## What the task asks:
In the interview excerpt about workplace perks, who puts on the Columbus Day clam bake?

Segment Start: Selected extract

LD: Our productivity here is so high it takes care of itself. We do scrutinize; we don’t spend lavishly on perks. The perks that have the most meaning are the perks that don’t cost the most money. We get creative with how we deliver them.
KS: We always have a Columbus Day clam bake for example and it’s put on by the business office so it’s not catered. We have people volunteer and bring equipment from home and people can bring a dish to pass. We get everything from Palmers and it takes up some time, but only that one day a year. For people with spouses that work at banks, they have off. So for them to have to come to work let’s try to make it as fun as possible—now it is in its 6th year. People really appreciate when you do volunteer and don’t just pick up the phone and call a caterer. That is actually a pretty cost effective event.

Segment End: Selected extract
Segment Start: Data extract

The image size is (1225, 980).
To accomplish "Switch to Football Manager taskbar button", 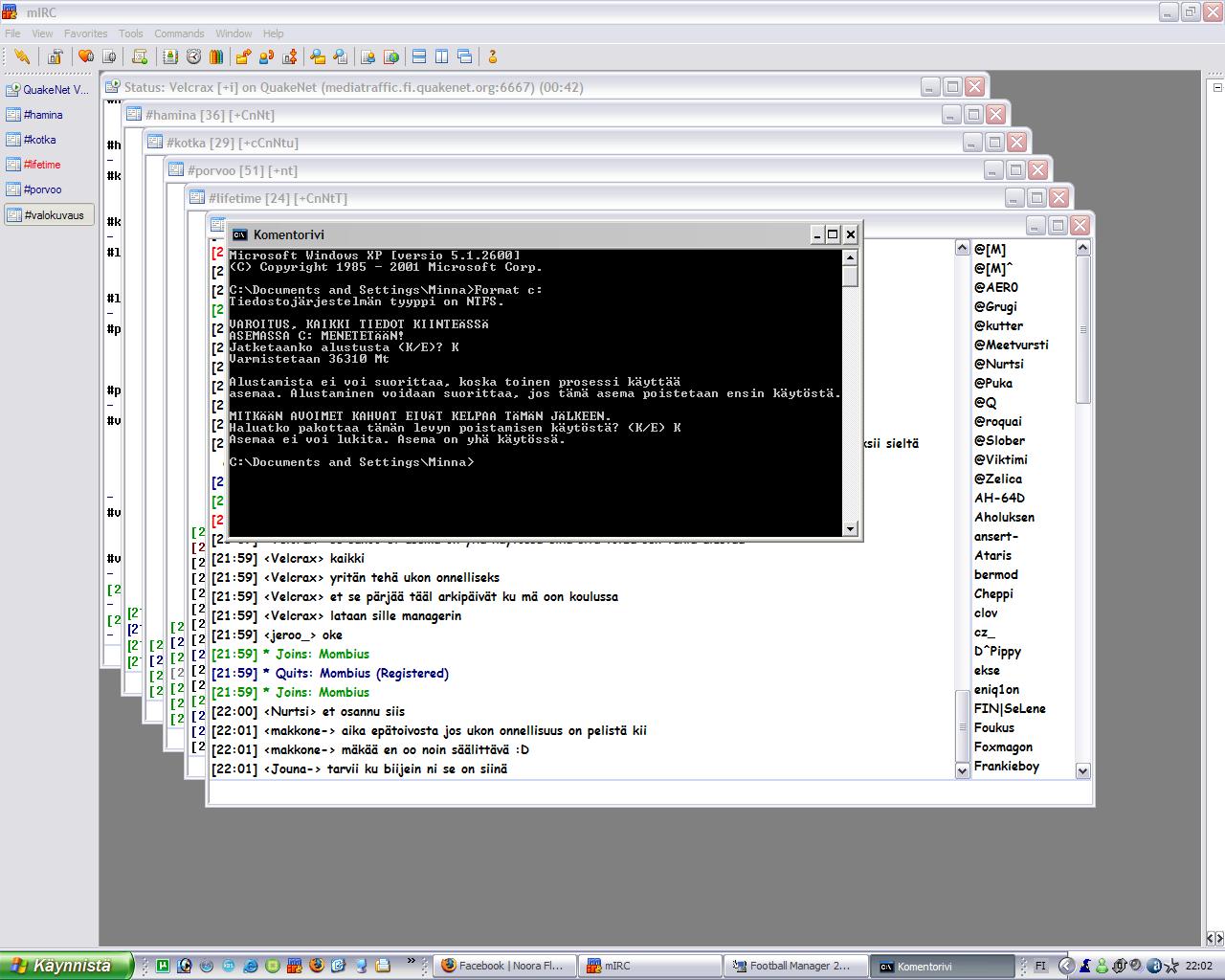I will coord(794,966).
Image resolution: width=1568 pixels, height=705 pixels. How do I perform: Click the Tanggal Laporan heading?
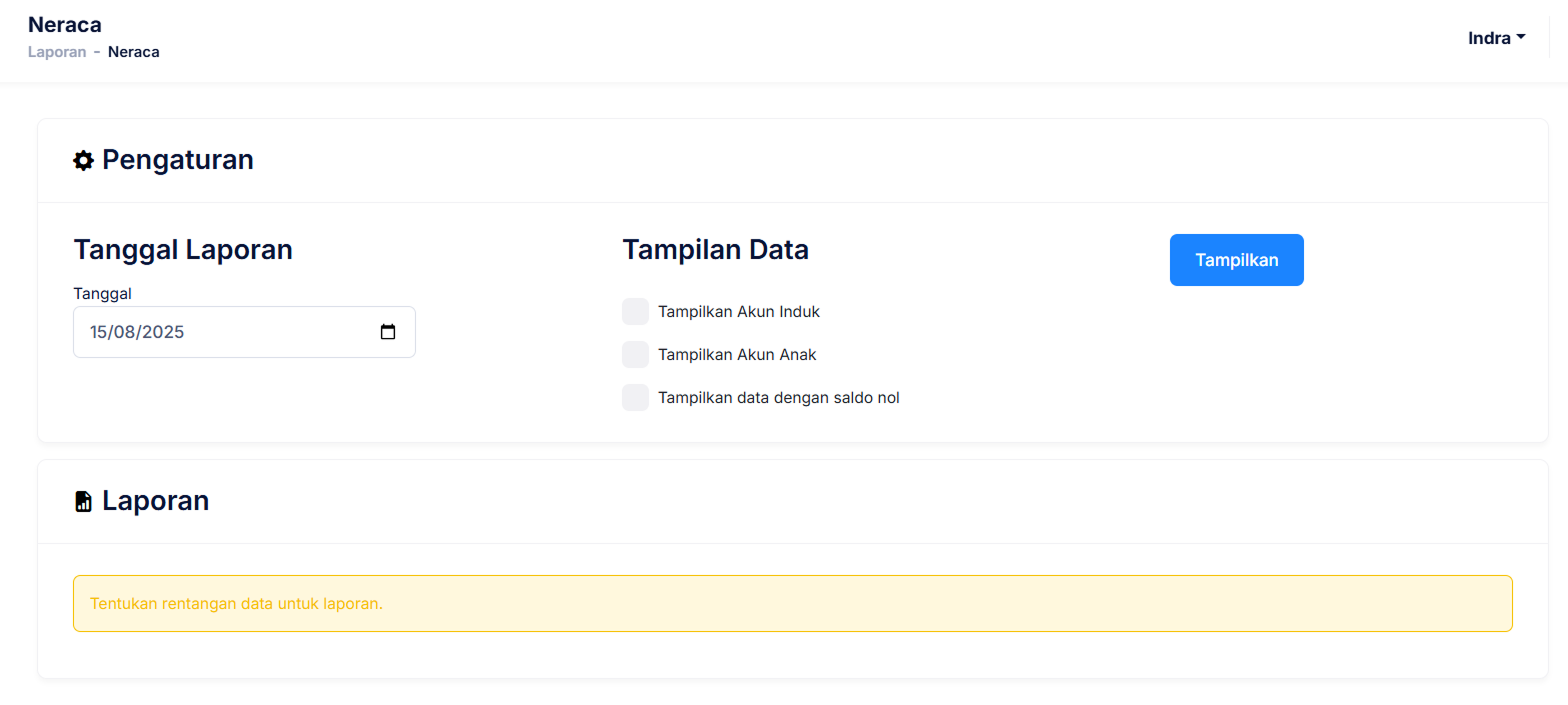click(x=183, y=250)
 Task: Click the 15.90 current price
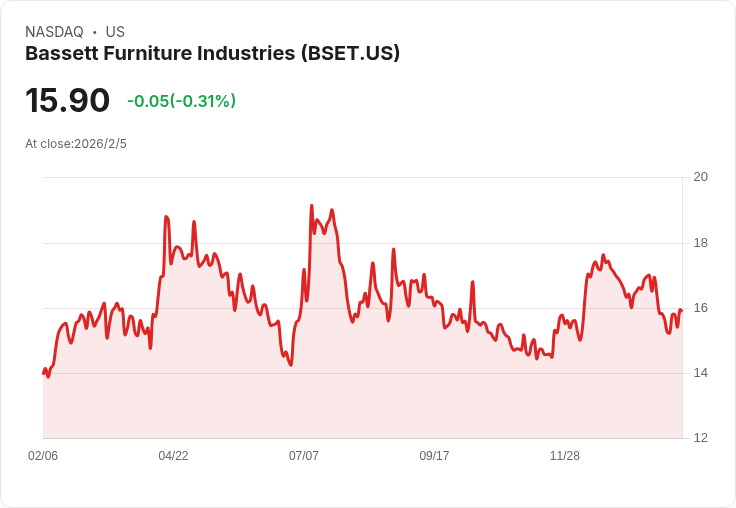(x=68, y=100)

Segment End: Data extract

## Result below:
The business office puts it on.